■ **Фрагмент текста**
▬▬▬▬▬▬▬▬▬▬
Необходимо заметить, что отец Бёрне не чувствовал себя достаточно вознагражденным литературными успехами сына за деньги, потраченные на его воспитание. По его мнению, Людвиг мог бы добиться гораздо большего при своих талантах. Разве это – карьера, говорил он, сочинять либеральные статейки, раздражающие знатных господ, и не зарабатывать на этом даже столько денег, чтоб хватило на собственное содержание. Впрочем, старик Барух понимал, что, даже оставаясь «сочинителем», его сын может добиться видного положения, – ведь сделал же себе Генц карьеру на австрийской службе. И заботливый отец, знавший цену своему сыну и не видевший ничего предосудительного в поступке Генца, не переставал доказывать своему непрактичному Луи, что пора наконец и ему серьезно позаботиться о своей будущности. Можно поэтому представить себе радость старика, когда во время пребывания его в Вене Меттерних сам заговорил с ним на эту тему. Хитрый дипломат прекрасно понимал, что завербовать Бёрне – значит одним ударом разбить всю либеральную партию. Даже если бы Бёрне не согласился сделаться слугой его политики, как Генц, достаточно было и того, чтобы беспокойный публицист перестал его тревожить своими разоблачениями, и для достижения этой цели он готов был не пожалеть ничего. Таким образом, через посредство отца Бёрне были сделаны от имени Меттерниха самые блестящие, на вид даже совершенно безобидные предложения. Пускай Бёрне только приедет в Вену, и он получит должность и жалованье императорского советника, причем должность эта будет лишь номинальная; ему предоставят полную свободу действий, в своей литературной деятельности он не будет стеснен никакой цензурой, он сам будет своим цензором и так далее.
▬▬▬▬▬▬▬▬▬▬
■ **Набор заданий**
1. Переведите на английский язык предложение из фрагмента о Бёрне: «Хитрый дипломат прекрасно понимал, что завербовать Бёрне – значит одним ударом разбить всю либеральную партию».
2. Продолжите фрагмент о Бёрне и предложениях Меттерниха, начиная сразу после его последнего предложения.

■ **Показанные данные**
▬▬▬▬▬▬▬▬▬▬
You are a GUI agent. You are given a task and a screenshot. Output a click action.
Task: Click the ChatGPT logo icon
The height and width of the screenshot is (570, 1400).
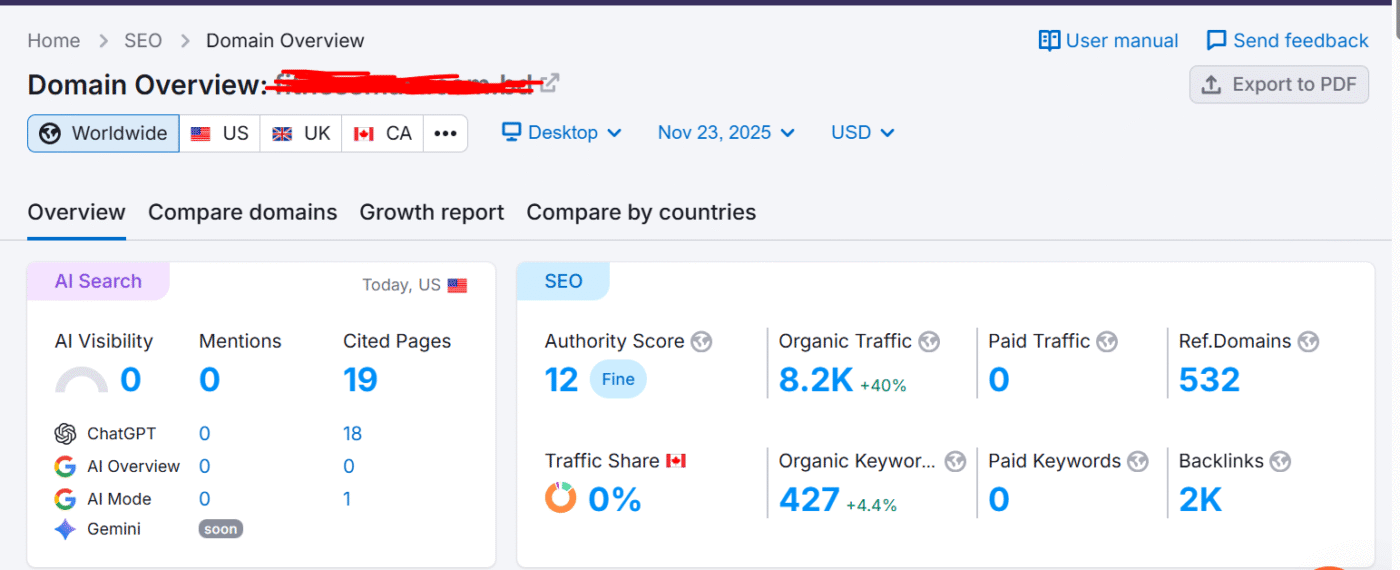coord(66,434)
▬▬▬▬▬▬▬▬▬▬
■ **Ожидаемые ответы**
1. The cunning diplomat understood perfectly well that to recruit Börne would mean shattering the entire liberal party with a single blow.

2.
Для Бёрне, однако, все эти переговоры оставались первое время тайной. Старик Барух слишком хорошо знал своего сына, чтобы сразу открыть ему свои карты. Он только написал ему в Мюнхен, прося приехать к нему в Вену, и Бёрне, ничего не подозревая, уже готов был последовать этому приглашению. Ему уже давно хотелось побывать в Австрии, изучить на месте «европейский Китай», как он называл эту страну, из которой реакция, как паук, раскидывала свои сети на всю Европу. Но необыкновенная ласковость отца, особенная настойчивость его приглашений показались ему подозрительными. Когда же он узнал о предложениях Меттерниха, то сразу заметил, что ему расставляют ловушку. Обещанию последнего, что ему позволят все говорить, он не мог поверить.
«Вы знаете, – писал он г-же Воль, – что я не фанатик и что мои склонности, и особенно антипатии, всегда спокойны и обусловливаются соображениями рассудка.
Только к австрийскому правительству я чувствую истинно фанатическую ненависть. Стоит кому-нибудь только произнести слово Австрия – и в моем сердце точно отрывается кран, и целый поток упреков и проклятий быстро вырывается оттуда… Я прихожу в отчаяние, видя, какие глубочайшие корни пустила в этой стране аристократическая тирания, – прихожу в отчаяние, потому что не вижу никакой возможности воспрепятствовать этому злу… В этой стране чувству ешь свое полное бессилие, но бессилие ругается, и потому я тоже буду ругаться. Я буду молчать одну неделю, буду молчать другую, но на третью последует взрыв, – и самое меньшее, что из этого выйдет, будет высылка меня за границу посредством полиции…»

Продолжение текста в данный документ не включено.